Most of my company had been engaged in trapping during my stay in Santa Fe, and some had gone far into the interior of Mexico. Collecting such as remained, and in company with the McKnights, I now, on the first of June 1822, bade adieu forever to the capital of New Mexico, and was perfectly content never to repeat my visit to it or any other part of the country.

Chapter V

Col. Glenn's conversion — His profits thereby — Avenues to New Mexico — An instance of Spanish treachery and cruelty — Glenn's cowardice — Meeting with the Pawnees — Mexican Indians — Battle between the Pawnees and Osages — Disappearance of Glenn — Chouteau and the Osages — Indian revenge — Passage of the Shoshoua — Singular Ferrying — Entrance into Missouri — Robbery by the Osages — Interview with Missionaries — Arrival at St. Louis — More of Glenn — Home — Still greater troubles with creditors than with the Indians.

I STARTED FROM Santa Fe with Hugh Glenn on his return to Toas, whence he was to go with me to St. Louis. On arriving at the Spanish village of San Domingo, about thirty miles north of Santa Fe and five from the Indian village of St. John, we stopped by invitation, at the house of the parish Priest, where the principal citizens visited us during the evening. Here I was somewhat astonished to hear Glenn, late at night, tell the Priest that he wished to be baptised and join the Church. He said in answer to the Priest's questions, that he had entertained this intention for a long time before coming to this country; that he had endeavored to instruct himself in relation to the tenets of the Church, and produced a Catholic book, called the "Pious Guide." The Priest told him to reflect on the subject and pray to the Almighty for light. In the morning Glenn appeared with a very sanctimonious face, and repeated his request. The Priest questioned him on the Catholic faith and the noviciate answered very intelligently. It being Sunday, they went to the Church to have the ceremony of baptism performed on the new convert. Leroy, one of his company, acted as God-father, and the Priest procured a very respectable old lady of the place to act as God-mother. The saintly Colonel Glenn looked the very picture of sanctity during the performance of the rite; and he afterwards made a good penny by the operation. The people were very fond of their new convert, and showered honors and presents on Col. Glenn. He was talking of coming back from the States with goods for this market, and many of the inhabitants entrusted him with mules and money to make purchases for them, of which they never heard again. Among his religious rewards was a lot of the finest Indian blankets. The Colonel was a great and good man among the people from this time and bore the cross of his religion with edifying humility.

On the next day we reached Toas, a small settlement near the mountains, in a beautiful and fertile valley through which the Rio Grande flows and offers most valuable inducements to the manufacturer by its water power; but none are here found with sufficient enterprise to seize the offer. The country in the hands of the Americans would bloom like a garden, while now it languishes in a state of half wilderness — half cultivation.

SUPPLIED DATA:
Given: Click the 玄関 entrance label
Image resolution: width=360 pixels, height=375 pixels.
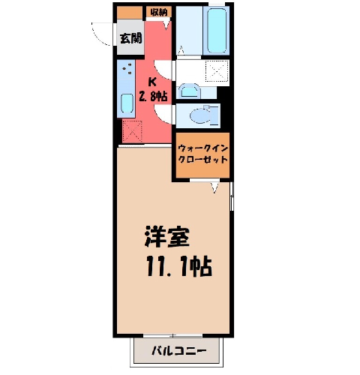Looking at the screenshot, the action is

REQUESTS:
1. Answer these questions about the narrative, one line each:
(a) On what date did the narrator leave Santa Fe?
(b) Who acted as God-father at Glenn's baptism?
(c) What river flows through the valley where Toas lies?
2. Output the stretch of the narrative from "Most of my company" through "with the Indians.", word for word.
3. List every topic in the chapter summary of the narrative that includes the name Glenn.

ANSWER SET:
1.
(a) The first of June 1822.
(b) Leroy, one of Glenn's company.
(c) The Rio Grande.

2.
Most of my company had been engaged in trapping during my stay in Santa Fe, and some had gone far into the interior of Mexico. Collecting such as remained, and in company with the McKnights, I now, on the first of June 1822, bade adieu forever to the capital of New Mexico, and was perfectly content never to repeat my visit to it or any other part of the country.

Chapter V

Col. Glenn's conversion — His profits thereby — Avenues to New Mexico — An instance of Spanish treachery and cruelty — Glenn's cowardice — Meeting with the Pawnees — Mexican Indians — Battle between the Pawnees and Osages — Disappearance of Glenn — Chouteau and the Osages — Indian revenge — Passage of the Shoshoua — Singular Ferrying — Entrance into Missouri — Robbery by the Osages — Interview with Missionaries — Arrival at St. Louis — More of Glenn — Home — Still greater troubles with creditors than with the Indians.

3.
Col. Glenn's conversion
Glenn's cowardice
Disappearance of Glenn
More of Glenn